Segundo promotor, imagens expuseram a criança a uma situação de ‘vexame e constrangimento’ e descumprem o ECA. Conduta da mãe também deverá ser investigada.

 O Ministério Público (MP) de São Paulo pediu que as empresas Facebook e Google retirem da internet, em 10 dias úteis, os endereços que contenham imagens e vídeos que mostram uma criança tocando um homem nu durante a mostra “35ª Panorama da Arte Brasileira – 2017” do Museu de Arte Moderna de São Paulo (MAM). A promotoria investiga a polêmica apresentação.

 O pedido decorre em um inquérito civil aberto para apurar denúncias recebidas devido à divulgação de um vídeo da mostra, em que uma criança aparece tocando o homem sem roupa. Caso o pedido não seja cumprido, o MP pedirá judicialmente uma ordem para a exclusão das imagens, visando proteger a imagem da criança que aparece no vídeo.

 O promotor Eduardo Dias, da Promotoria de Interesses Difusos de Crianças e Adolescentes, diz que, desde sexta feira, a ouvidoria do MP recebeu dezenas de denúncias sobre a divulgação do vídeo, “que gerou uma repercussão na sociedade”.

 Segundo ele, o pedido abrange quem divulgou o vídeo sem preservar a imagem da criança. “Quem estiver divulgando este vídeo nas redes sociais sem borrar o rosto da criança pode inclusive ser responsabilizado, se o promotor penal que está investigando este vídeo entender que há algum crime, como pedofilia. Pode ser visto como divulgação”, afirma o promotor.

 O inquérito aberto no MP, sob o comando de Dias, está investigando se havia classificação indicativa correta no museu, informando a nudez e a idade mínima para o público presente, e também a divulgação indevida das imagens da criança na internet.

 De acordo com o promotor, as imagens expuseram a criança a uma situação de “vexame e constrangimento” e descumprem o Estatuto da Criança e do Adolescente (ECA). A conduta da mãe ou do responsável que levou a criança para a exposição será investigada por outro promotor ou delegado da cidade ou área em que a mãe reside, informou Dias.

 “Dentro da portaria que instaurou este inquérito pedimos informações ao MAN e ao Ministério da Justiça sobre a classificação indicativa da mostra, a autoclassificação é feita pela curadoria da mostra e deveria conter a idade indicativa”, diz o promotor.

 Dias também salientou o cuidado que o museu ou curadorias de mostras devem tomar para verificar o impacto que a divulgação de conteúdo indevido pode causar nas pessoas, tomando preocupações como realizar antecipadamente simulações com pessoas não ambientadas ao tema da mostra e também medidas como proibir fotografia ou filmagem em algumas áreas. “Restrições a imagem e fotografia devem ser colocadas”, disse.

 “Nem todos que receberam e viram aquelas imagens estavam preparados para entender aquilo, que era uma manifestação cultural.
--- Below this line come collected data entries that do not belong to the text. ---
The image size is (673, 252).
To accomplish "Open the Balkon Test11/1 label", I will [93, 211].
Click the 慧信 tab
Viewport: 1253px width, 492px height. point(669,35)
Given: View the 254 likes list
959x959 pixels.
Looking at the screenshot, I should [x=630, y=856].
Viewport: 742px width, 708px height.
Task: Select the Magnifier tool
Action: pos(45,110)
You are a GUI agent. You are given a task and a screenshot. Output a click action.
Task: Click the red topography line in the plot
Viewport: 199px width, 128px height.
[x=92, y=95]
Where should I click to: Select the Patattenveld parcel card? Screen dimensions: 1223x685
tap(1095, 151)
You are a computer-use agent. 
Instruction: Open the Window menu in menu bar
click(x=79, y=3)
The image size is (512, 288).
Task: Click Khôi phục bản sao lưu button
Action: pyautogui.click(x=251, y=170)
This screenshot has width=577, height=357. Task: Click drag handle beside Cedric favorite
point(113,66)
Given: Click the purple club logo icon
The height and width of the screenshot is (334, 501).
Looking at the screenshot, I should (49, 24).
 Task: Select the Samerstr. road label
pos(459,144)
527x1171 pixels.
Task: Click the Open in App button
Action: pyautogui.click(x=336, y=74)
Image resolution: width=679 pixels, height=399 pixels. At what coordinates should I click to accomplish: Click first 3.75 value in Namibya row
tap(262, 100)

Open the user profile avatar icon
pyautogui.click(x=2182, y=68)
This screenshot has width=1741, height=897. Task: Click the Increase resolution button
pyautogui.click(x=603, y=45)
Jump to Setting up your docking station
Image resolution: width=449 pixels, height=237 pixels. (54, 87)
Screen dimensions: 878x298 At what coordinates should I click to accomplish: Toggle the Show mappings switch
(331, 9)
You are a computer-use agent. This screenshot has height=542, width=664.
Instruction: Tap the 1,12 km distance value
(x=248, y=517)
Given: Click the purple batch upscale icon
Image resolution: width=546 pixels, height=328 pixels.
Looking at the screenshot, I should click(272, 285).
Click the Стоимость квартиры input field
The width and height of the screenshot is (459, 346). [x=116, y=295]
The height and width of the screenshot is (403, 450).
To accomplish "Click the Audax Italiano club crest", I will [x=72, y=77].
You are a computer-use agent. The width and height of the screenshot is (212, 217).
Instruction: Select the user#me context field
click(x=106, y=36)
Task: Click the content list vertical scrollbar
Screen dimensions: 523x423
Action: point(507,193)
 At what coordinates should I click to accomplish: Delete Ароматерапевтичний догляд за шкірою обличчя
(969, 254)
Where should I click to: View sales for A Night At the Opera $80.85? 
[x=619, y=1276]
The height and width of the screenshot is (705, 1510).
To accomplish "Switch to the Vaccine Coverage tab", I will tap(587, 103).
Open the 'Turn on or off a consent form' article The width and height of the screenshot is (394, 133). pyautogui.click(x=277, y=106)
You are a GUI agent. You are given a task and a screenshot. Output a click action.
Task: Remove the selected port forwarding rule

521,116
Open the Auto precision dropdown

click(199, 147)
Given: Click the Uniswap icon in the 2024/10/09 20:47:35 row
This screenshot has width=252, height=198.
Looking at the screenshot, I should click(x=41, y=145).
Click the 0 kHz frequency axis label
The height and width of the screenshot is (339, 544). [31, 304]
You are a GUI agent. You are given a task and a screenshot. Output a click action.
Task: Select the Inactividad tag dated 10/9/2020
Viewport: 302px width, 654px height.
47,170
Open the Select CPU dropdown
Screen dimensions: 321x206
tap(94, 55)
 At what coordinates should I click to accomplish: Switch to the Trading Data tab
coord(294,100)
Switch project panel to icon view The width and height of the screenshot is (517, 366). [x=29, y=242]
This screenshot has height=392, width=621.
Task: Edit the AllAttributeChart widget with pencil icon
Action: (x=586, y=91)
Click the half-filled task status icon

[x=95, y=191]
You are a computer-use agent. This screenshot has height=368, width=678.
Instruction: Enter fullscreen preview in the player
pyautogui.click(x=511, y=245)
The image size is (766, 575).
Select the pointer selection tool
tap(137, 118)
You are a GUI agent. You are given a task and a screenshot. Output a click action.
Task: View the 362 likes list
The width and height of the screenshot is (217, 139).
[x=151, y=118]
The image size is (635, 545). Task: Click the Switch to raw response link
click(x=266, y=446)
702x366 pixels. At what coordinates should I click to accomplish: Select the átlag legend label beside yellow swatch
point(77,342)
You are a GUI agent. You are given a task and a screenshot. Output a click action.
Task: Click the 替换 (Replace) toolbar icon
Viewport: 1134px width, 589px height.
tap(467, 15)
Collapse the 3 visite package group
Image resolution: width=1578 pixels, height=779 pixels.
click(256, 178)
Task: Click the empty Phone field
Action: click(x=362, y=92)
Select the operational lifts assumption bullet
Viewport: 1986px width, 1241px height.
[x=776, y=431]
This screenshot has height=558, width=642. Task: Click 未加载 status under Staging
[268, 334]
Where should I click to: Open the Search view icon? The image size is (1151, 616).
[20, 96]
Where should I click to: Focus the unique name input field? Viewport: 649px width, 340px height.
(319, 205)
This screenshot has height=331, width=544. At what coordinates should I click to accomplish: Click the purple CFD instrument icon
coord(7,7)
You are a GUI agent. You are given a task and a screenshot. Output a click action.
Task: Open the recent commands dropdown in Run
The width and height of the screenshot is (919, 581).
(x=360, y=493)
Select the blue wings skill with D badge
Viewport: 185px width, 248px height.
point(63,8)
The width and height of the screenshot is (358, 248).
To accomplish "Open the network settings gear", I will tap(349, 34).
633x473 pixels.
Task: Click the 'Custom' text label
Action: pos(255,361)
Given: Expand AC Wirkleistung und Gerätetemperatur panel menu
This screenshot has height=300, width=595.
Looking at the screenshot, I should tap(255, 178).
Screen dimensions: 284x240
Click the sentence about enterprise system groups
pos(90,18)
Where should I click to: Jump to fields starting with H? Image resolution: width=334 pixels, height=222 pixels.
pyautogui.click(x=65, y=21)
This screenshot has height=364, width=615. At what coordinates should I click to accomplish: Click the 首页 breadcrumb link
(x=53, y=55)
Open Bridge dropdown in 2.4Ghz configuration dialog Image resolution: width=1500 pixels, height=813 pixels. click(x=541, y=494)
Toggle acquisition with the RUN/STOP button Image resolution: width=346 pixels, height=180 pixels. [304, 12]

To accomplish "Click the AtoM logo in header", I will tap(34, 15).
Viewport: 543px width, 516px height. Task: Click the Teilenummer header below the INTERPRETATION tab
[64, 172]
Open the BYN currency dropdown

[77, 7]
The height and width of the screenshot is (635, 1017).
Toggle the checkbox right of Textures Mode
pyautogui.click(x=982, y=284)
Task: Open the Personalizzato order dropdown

E isso foi mais potencializado pela criança tocar o artista. E isso produziu um furor. E temos que analisar à luz da classificação indicativa”, afirmou o promotor.

 “Denunciamos as URLs (endereços de sites) do conteúdo impróprio para as imagens, que as imagens sejam retiradas do mundo da internet. Se não atenderem, tem que entrar com medida judicial. Convocamos todos a denunciar as URLs. O próprio Facebook tem um campo para denunciar o conteúdo impróprio internamente”, explicou o promotor.

 “Não é censura. Queremos que o ECA seja cumprido e as classificações indicativas sejam respeitadas. Classificação indicativa não tem nada a ver com censura. Classificação indicativa é do ambiente democrático, está prevista em lei. Censura é da ditadura”, defendeu o promotor Eduardo Dias.

 A investigação do MP não tem prazo para ser concluída e pode terminar em arquivamento, ou em um termo de ajustamento de conduta – em que o museu poderá se comprometer a mudar procedimentos – ou até em uma ação judicial civil pública, por exemplo, devido à exposição da imagem da criança.